At the end of 2012 I joined the Engineering team of Meltwater Press (mPress), to start working on my master thesis on the mPress NLP search system. The title of the thesis is “Qualitative analysis for detecting shifts in system requirements of search systems”, and I am performing it under the supervision of the DAI-Labor of the Technical University of Berlin.

mPress is a web-based media contact database and distribution tool that enables users to identify the most appropriate journalists — based on their current coverage as well as traditional beats — to then build relevant media lists and efficiently distribute media releases, advisories and pitches.

So what do we mean by “shifts in system requirements”? As any software product, mPress has gone through a number of iterations since its launch. The product has been roled out in many different markets, one after the other, which has affected the requirements (e.g. in terms of supported languages). Of course the number of customers and users has also grown noticeably due to these expansions.

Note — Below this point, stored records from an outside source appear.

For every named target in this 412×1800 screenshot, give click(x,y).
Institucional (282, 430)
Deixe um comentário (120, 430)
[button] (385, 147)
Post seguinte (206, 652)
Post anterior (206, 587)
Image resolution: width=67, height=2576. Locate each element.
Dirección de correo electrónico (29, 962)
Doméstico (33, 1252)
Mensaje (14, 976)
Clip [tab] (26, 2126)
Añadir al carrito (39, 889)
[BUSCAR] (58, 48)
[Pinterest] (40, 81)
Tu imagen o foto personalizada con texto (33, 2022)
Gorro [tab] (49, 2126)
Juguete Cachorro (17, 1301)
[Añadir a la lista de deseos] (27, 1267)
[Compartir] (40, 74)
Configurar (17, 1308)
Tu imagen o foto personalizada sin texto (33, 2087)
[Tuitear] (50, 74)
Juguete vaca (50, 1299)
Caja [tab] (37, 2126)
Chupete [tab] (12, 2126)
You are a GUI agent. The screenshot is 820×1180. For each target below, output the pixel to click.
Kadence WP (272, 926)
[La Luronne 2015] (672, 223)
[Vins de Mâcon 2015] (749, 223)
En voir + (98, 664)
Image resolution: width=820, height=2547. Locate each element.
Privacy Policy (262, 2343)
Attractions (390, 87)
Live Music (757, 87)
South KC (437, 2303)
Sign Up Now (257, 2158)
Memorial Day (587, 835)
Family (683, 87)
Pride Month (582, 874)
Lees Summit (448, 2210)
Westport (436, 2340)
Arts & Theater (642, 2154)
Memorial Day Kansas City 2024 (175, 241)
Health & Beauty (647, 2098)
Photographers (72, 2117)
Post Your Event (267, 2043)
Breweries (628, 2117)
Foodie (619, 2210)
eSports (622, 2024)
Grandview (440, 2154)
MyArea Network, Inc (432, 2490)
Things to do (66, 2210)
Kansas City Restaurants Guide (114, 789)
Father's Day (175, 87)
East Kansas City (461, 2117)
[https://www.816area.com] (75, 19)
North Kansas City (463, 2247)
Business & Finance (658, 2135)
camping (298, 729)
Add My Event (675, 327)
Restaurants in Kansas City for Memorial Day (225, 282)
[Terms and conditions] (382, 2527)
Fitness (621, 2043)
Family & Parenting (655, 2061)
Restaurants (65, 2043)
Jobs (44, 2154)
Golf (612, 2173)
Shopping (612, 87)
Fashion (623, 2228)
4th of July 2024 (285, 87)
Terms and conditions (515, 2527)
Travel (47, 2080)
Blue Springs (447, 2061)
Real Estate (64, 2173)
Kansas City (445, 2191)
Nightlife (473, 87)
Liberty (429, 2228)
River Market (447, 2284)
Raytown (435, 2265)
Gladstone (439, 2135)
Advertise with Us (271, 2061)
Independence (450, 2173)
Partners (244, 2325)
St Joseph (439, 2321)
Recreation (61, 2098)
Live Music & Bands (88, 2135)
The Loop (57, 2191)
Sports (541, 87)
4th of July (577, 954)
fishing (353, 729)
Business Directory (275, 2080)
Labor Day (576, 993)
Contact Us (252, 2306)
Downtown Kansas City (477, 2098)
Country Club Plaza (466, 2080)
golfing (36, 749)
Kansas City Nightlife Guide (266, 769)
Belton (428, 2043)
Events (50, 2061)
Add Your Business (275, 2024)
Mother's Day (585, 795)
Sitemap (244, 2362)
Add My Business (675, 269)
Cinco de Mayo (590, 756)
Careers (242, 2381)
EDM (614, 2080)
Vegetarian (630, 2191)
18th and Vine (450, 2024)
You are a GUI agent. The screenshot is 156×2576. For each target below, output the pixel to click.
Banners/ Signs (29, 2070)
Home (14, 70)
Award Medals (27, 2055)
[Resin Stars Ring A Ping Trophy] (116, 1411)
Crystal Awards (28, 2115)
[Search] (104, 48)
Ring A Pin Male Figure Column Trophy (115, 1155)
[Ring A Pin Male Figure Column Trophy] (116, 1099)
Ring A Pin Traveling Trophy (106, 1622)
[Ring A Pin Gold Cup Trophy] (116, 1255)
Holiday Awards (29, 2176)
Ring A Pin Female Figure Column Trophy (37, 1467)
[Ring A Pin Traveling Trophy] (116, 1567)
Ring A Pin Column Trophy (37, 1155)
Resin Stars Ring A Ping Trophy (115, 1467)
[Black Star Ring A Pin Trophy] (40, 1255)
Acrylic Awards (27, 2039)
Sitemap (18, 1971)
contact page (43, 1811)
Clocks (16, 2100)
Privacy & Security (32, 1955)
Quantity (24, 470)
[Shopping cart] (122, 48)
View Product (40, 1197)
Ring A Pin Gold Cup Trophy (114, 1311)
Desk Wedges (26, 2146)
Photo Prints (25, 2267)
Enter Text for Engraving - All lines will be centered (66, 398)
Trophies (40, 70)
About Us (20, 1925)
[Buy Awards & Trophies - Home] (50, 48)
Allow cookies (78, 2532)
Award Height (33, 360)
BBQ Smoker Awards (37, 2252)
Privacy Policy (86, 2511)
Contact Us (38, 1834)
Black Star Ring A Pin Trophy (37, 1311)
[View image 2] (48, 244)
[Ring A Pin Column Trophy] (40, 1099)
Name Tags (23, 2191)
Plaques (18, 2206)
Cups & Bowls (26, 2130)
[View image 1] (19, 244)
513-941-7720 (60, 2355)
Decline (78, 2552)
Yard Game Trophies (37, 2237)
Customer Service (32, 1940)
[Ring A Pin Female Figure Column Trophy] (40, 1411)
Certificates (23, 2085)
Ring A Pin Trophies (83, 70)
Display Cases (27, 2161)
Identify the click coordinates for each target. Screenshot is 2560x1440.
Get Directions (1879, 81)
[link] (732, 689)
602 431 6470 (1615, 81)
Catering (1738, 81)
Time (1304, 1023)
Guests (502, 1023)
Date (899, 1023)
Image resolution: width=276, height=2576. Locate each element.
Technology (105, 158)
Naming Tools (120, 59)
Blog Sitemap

For example, let’s say that in 2010 we had a mPress system ‘A’, and now in 2012 we have a mPress system ‘B’. In my thesis, I am performing a ‘backwards’ analysis of the search system in order to identify the shift in requirements between ‘A’ and ‘B’. In other words, I test if the requirements of ‘A’ still fit for ‘B’, and if not, what improvements and potential optimizations are to be applied to ‘B’ to improve the overall system performance.

User Lifetime Activity

For this purpose, I analyzed the search logs of the last 2 years. From the logs I collect information that is crucial to understand the user’s behavior, interaction, and expectations of the system. For example we analyzed the activitely of the user, as you can see in the chart above. Based on these analyses, we are then able to identify the system’s limitations and improve its design and accordingly the quality of the service delivered.

If you want to learn more about Search Logs Analysis, I recommend these papers:

Search log analysis (SLA) is a helpful method for analyzing system requirements and accuracy. However, most previous studies about SLA are either about general purpose search engines (Google, Yahoo, Bing, etc.) or site-specific search engines, or a comparison of both. Only few studies discuss niche search engines that have specific purposes and a business oriented focus, such as the mPress NLP search system. This makes my research even more challenging and interesting!